The product offerings of Oclaro and Opnext are largely complementary and there are few examples where these vendors compete directly. One of the overlap is 40 Gbps and 100 Gbps line side transponders. Both companies invested heavily in acquiring this expertise and funding internal developments. At OFC2012 both vendors were marketing their latest coherent 40 Gbps DWDM transponders. Another example of a new product offered by both vendors is a tunable XFP transceiver. There is some overlap between Oclaro and Opnext legacy SONET/SDH, WDM and Ethernet products, but nothing that reduces competition significantly. However, every little improvement in this crowded market is progress.
What is next for the industry? No doubt that leading vendors will take advantage of every opportunity to grow in size, improve diversification or simply take extra capacity out of the market. The current deal may expedite the process. In the longer term, improving financial valuations should help, but timing these will remain difficult. A steady period of growth is what this industry is starved for. Letting the leaders show their might as shipment volumes ramp up and demand for high end 40/100 Gbps optics meets or exceeds our forecast (http://www.lightcounting.com/December%202011%20Forecast.cfm ), demonstrate solid profitability and leave competitors in the dust. It is very likely that we will see early indications of this process in 2012, so once again, execution is the key for Oclaro. Predicting the timing of upturns in the business is tricky, but component suppliers have to be ready for it when it comes.

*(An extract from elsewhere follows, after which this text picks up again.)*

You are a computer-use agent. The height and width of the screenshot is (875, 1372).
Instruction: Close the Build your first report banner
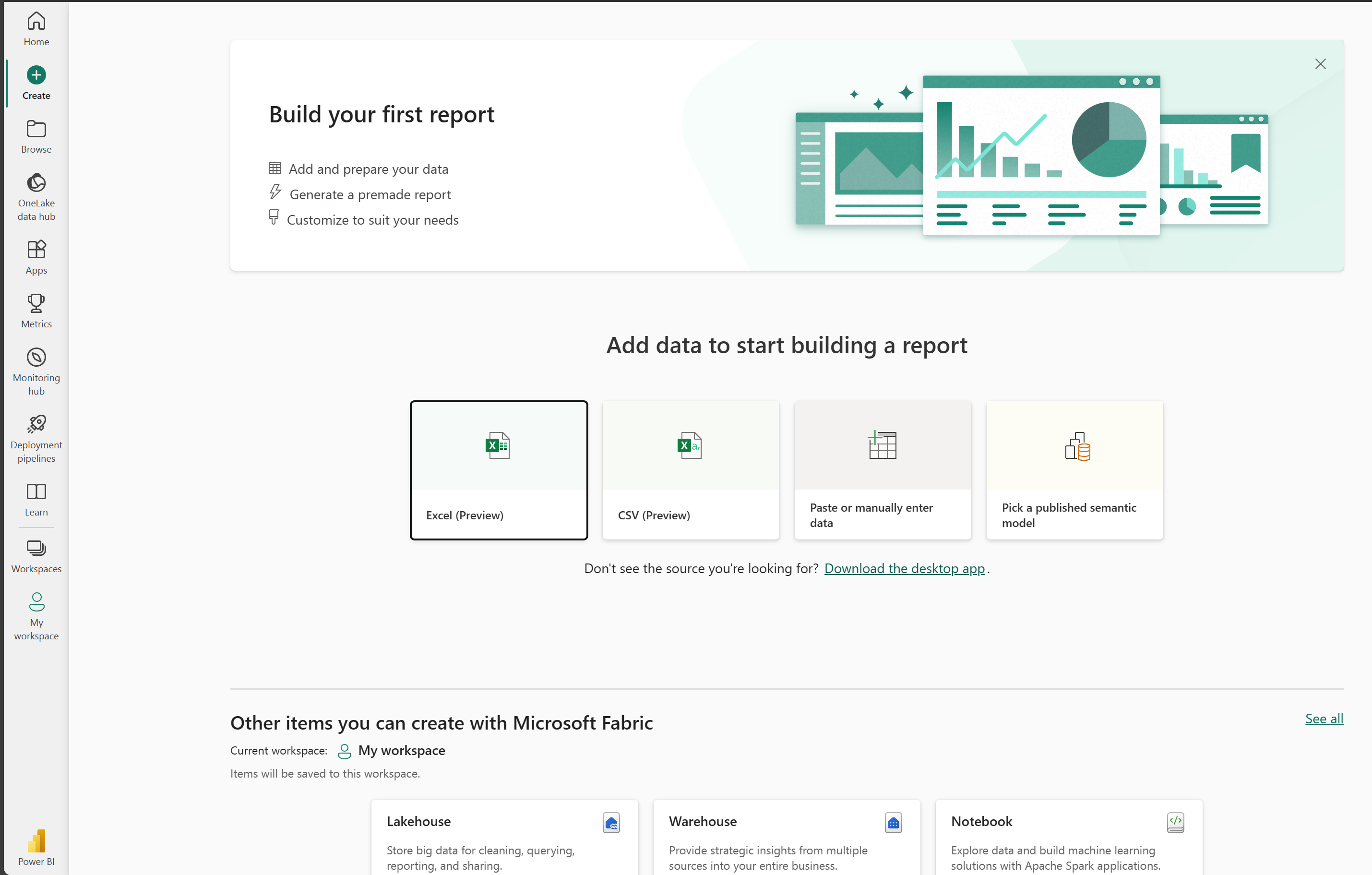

Given the success of Huawei and ZTE in the global market, it is probably a matter of time until Chinese optical component vendors gain real strength. The flood in Thailand clearly showed how heavily this industry relies on contract manufacturers and many of them are based in China. Combining their manufacturing capacity with the R&D expertise of Chinese engineers spells danger for the western and Japanese suppliers. Intellectual property accumulated over the years by the established vendors offers some safety, but it will not last forever.
It is often said in business, regarding mergers, that, “Two rocks tied together – still will not float”. But LightCounting believes that the synergy of this merger will make it a success. Each of these companies are battle proven veterans who have stayed in the game after facing insurmountable odds. The combination of R&D of core technologies such as lasers and end products such as amplifiers and ROADMs will give the combined company a strong technology and cost product advantage against competitors. Let us see how the competitors respond.